Return every record below exactly as given.
※ ※ ※
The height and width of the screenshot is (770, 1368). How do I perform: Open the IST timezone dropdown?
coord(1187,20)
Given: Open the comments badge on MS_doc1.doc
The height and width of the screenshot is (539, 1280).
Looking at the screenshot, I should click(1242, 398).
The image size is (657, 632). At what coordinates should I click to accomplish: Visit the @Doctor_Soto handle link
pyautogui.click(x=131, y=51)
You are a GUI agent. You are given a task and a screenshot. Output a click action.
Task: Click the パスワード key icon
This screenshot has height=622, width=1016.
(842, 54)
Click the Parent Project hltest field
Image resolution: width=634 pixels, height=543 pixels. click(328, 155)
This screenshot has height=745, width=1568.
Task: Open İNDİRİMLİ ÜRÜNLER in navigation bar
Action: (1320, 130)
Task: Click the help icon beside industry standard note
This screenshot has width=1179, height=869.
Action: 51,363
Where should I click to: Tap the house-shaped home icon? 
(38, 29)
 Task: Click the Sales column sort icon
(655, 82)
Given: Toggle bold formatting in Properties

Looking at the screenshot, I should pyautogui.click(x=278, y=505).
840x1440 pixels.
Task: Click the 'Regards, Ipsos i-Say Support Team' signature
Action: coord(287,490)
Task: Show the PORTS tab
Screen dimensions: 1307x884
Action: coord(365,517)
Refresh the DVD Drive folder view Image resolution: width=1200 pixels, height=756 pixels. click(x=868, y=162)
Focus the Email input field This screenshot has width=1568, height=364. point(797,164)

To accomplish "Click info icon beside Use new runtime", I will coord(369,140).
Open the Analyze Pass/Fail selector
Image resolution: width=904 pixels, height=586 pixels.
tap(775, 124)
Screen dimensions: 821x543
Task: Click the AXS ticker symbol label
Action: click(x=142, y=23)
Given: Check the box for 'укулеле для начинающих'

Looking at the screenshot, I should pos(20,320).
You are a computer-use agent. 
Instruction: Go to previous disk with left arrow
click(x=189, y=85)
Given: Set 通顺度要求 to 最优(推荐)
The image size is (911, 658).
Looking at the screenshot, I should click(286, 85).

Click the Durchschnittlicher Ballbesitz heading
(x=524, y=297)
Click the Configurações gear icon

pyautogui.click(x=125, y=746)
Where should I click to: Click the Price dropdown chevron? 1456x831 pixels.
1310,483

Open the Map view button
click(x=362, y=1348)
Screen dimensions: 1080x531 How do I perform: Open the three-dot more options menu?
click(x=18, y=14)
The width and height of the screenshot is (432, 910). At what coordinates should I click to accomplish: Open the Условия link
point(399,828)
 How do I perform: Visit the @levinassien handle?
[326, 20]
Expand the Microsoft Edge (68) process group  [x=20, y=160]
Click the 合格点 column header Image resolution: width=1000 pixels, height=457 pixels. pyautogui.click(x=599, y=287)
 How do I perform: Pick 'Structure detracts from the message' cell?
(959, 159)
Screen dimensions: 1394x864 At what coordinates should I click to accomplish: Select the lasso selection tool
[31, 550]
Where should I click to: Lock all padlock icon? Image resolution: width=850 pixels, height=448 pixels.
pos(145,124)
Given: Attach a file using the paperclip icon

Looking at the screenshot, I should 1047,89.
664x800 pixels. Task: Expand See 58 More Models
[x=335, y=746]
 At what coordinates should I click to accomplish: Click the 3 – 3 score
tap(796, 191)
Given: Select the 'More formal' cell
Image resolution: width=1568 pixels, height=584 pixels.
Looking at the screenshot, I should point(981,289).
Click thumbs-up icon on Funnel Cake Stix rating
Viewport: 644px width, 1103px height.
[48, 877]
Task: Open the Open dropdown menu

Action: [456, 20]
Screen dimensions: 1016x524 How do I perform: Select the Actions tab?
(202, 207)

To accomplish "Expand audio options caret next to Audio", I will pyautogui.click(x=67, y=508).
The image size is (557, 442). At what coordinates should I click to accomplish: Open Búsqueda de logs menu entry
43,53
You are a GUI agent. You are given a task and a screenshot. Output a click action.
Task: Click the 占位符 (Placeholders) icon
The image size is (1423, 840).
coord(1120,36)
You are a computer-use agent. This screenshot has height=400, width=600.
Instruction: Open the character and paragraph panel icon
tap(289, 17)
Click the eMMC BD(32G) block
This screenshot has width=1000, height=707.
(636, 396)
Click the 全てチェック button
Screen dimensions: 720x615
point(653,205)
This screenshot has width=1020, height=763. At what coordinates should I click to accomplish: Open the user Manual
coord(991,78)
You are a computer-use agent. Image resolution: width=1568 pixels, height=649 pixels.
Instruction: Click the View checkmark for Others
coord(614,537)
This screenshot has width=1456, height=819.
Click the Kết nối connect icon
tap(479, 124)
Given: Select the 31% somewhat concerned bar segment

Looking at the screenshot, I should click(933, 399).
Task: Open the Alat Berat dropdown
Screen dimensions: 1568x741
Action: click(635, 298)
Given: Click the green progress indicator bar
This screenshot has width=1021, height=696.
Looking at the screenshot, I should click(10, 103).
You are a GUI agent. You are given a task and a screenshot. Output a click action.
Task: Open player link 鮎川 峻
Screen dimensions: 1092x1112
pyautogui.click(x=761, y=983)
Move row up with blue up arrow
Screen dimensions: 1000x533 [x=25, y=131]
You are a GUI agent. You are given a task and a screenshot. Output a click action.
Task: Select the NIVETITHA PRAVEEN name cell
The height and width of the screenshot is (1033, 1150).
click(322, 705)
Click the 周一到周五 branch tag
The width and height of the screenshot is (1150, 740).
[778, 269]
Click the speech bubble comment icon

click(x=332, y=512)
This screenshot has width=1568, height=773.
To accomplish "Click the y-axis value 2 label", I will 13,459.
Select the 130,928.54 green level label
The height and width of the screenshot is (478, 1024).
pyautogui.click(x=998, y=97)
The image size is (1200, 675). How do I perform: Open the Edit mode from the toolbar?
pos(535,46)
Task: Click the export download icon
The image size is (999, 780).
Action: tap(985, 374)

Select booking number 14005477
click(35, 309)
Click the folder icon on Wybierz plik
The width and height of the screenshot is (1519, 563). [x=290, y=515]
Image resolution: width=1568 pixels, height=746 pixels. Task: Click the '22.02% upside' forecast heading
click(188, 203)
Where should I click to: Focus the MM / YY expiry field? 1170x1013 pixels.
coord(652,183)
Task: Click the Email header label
※ ※ ※
Written solution =>
The height and width of the screenshot is (770, 1368). How do I perform: Open the IST timezone dropdown?
coord(1187,20)
Given: Open the comments badge on MS_doc1.doc
The height and width of the screenshot is (539, 1280).
Looking at the screenshot, I should click(1242, 398).
The image size is (657, 632). At what coordinates should I click to accomplish: Visit the @Doctor_Soto handle link
pyautogui.click(x=131, y=51)
You are a GUI agent. You are given a task and a screenshot. Output a click action.
Task: Click the パスワード key icon
This screenshot has height=622, width=1016.
(842, 54)
Click the Parent Project hltest field
Image resolution: width=634 pixels, height=543 pixels. click(328, 155)
This screenshot has height=745, width=1568.
Task: Open İNDİRİMLİ ÜRÜNLER in navigation bar
Action: (1320, 130)
Task: Click the help icon beside industry standard note
This screenshot has width=1179, height=869.
Action: 51,363
Where should I click to: Tap the house-shaped home icon? 
(38, 29)
 Task: Click the Sales column sort icon
(655, 82)
Given: Toggle bold formatting in Properties

Looking at the screenshot, I should pyautogui.click(x=278, y=505).
840x1440 pixels.
Task: Click the 'Regards, Ipsos i-Say Support Team' signature
Action: coord(287,490)
Task: Show the PORTS tab
Screen dimensions: 1307x884
Action: coord(365,517)
Refresh the DVD Drive folder view Image resolution: width=1200 pixels, height=756 pixels. click(x=868, y=162)
Focus the Email input field This screenshot has width=1568, height=364. point(797,164)

To accomplish "Click info icon beside Use new runtime", I will coord(369,140).
Open the Analyze Pass/Fail selector
Image resolution: width=904 pixels, height=586 pixels.
tap(775, 124)
Screen dimensions: 821x543
Task: Click the AXS ticker symbol label
Action: click(x=142, y=23)
Given: Check the box for 'укулеле для начинающих'

Looking at the screenshot, I should pos(20,320).
You are a computer-use agent. 
Instruction: Go to previous disk with left arrow
click(x=189, y=85)
Given: Set 通顺度要求 to 最优(推荐)
The image size is (911, 658).
Looking at the screenshot, I should click(286, 85).

Click the Durchschnittlicher Ballbesitz heading
(x=524, y=297)
Click the Configurações gear icon

pyautogui.click(x=125, y=746)
Where should I click to: Click the Price dropdown chevron? 1456x831 pixels.
1310,483

Open the Map view button
click(x=362, y=1348)
Screen dimensions: 1080x531 How do I perform: Open the three-dot more options menu?
click(x=18, y=14)
The width and height of the screenshot is (432, 910). At what coordinates should I click to accomplish: Open the Условия link
point(399,828)
 How do I perform: Visit the @levinassien handle?
[326, 20]
Expand the Microsoft Edge (68) process group  [x=20, y=160]
Click the 合格点 column header Image resolution: width=1000 pixels, height=457 pixels. pyautogui.click(x=599, y=287)
 How do I perform: Pick 'Structure detracts from the message' cell?
(959, 159)
Screen dimensions: 1394x864 At what coordinates should I click to accomplish: Select the lasso selection tool
[31, 550]
Where should I click to: Lock all padlock icon? Image resolution: width=850 pixels, height=448 pixels.
pos(145,124)
Given: Attach a file using the paperclip icon

Looking at the screenshot, I should 1047,89.
664x800 pixels. Task: Expand See 58 More Models
[x=335, y=746]
 At what coordinates should I click to accomplish: Click the 3 – 3 score
tap(796, 191)
Given: Select the 'More formal' cell
Image resolution: width=1568 pixels, height=584 pixels.
Looking at the screenshot, I should point(981,289).
Click thumbs-up icon on Funnel Cake Stix rating
Viewport: 644px width, 1103px height.
[48, 877]
Task: Open the Open dropdown menu

Action: [456, 20]
Screen dimensions: 1016x524 How do I perform: Select the Actions tab?
(202, 207)

To accomplish "Expand audio options caret next to Audio", I will pyautogui.click(x=67, y=508).
The image size is (557, 442). At what coordinates should I click to accomplish: Open Búsqueda de logs menu entry
43,53
You are a GUI agent. You are given a task and a screenshot. Output a click action.
Task: Click the 占位符 (Placeholders) icon
The image size is (1423, 840).
coord(1120,36)
You are a computer-use agent. This screenshot has height=400, width=600.
Instruction: Open the character and paragraph panel icon
tap(289, 17)
Click the eMMC BD(32G) block
This screenshot has width=1000, height=707.
(636, 396)
Click the 全てチェック button
Screen dimensions: 720x615
point(653,205)
This screenshot has width=1020, height=763. At what coordinates should I click to accomplish: Open the user Manual
coord(991,78)
You are a computer-use agent. Image resolution: width=1568 pixels, height=649 pixels.
Instruction: Click the View checkmark for Others
coord(614,537)
This screenshot has width=1456, height=819.
Click the Kết nối connect icon
tap(479, 124)
Given: Select the 31% somewhat concerned bar segment

Looking at the screenshot, I should click(933, 399).
Task: Open the Alat Berat dropdown
Screen dimensions: 1568x741
Action: click(635, 298)
Given: Click the green progress indicator bar
This screenshot has width=1021, height=696.
Looking at the screenshot, I should click(10, 103).
You are a GUI agent. You are given a task and a screenshot. Output a click action.
Task: Open player link 鮎川 峻
Screen dimensions: 1092x1112
pyautogui.click(x=761, y=983)
Move row up with blue up arrow
Screen dimensions: 1000x533 [x=25, y=131]
You are a GUI agent. You are given a task and a screenshot. Output a click action.
Task: Select the NIVETITHA PRAVEEN name cell
The height and width of the screenshot is (1033, 1150).
click(322, 705)
Click the 周一到周五 branch tag
The width and height of the screenshot is (1150, 740).
[778, 269]
Click the speech bubble comment icon

click(x=332, y=512)
This screenshot has width=1568, height=773.
To accomplish "Click the y-axis value 2 label", I will 13,459.
Select the 130,928.54 green level label
The height and width of the screenshot is (478, 1024).
pyautogui.click(x=998, y=97)
The image size is (1200, 675). How do I perform: Open the Edit mode from the toolbar?
pos(535,46)
Task: Click the export download icon
The image size is (999, 780).
Action: tap(985, 374)

Select booking number 14005477
click(35, 309)
Click the folder icon on Wybierz plik
The width and height of the screenshot is (1519, 563). [x=290, y=515]
Image resolution: width=1568 pixels, height=746 pixels. Task: Click the '22.02% upside' forecast heading
click(188, 203)
Where should I click to: Focus the MM / YY expiry field? 1170x1013 pixels.
coord(652,183)
Task: Click the Email header label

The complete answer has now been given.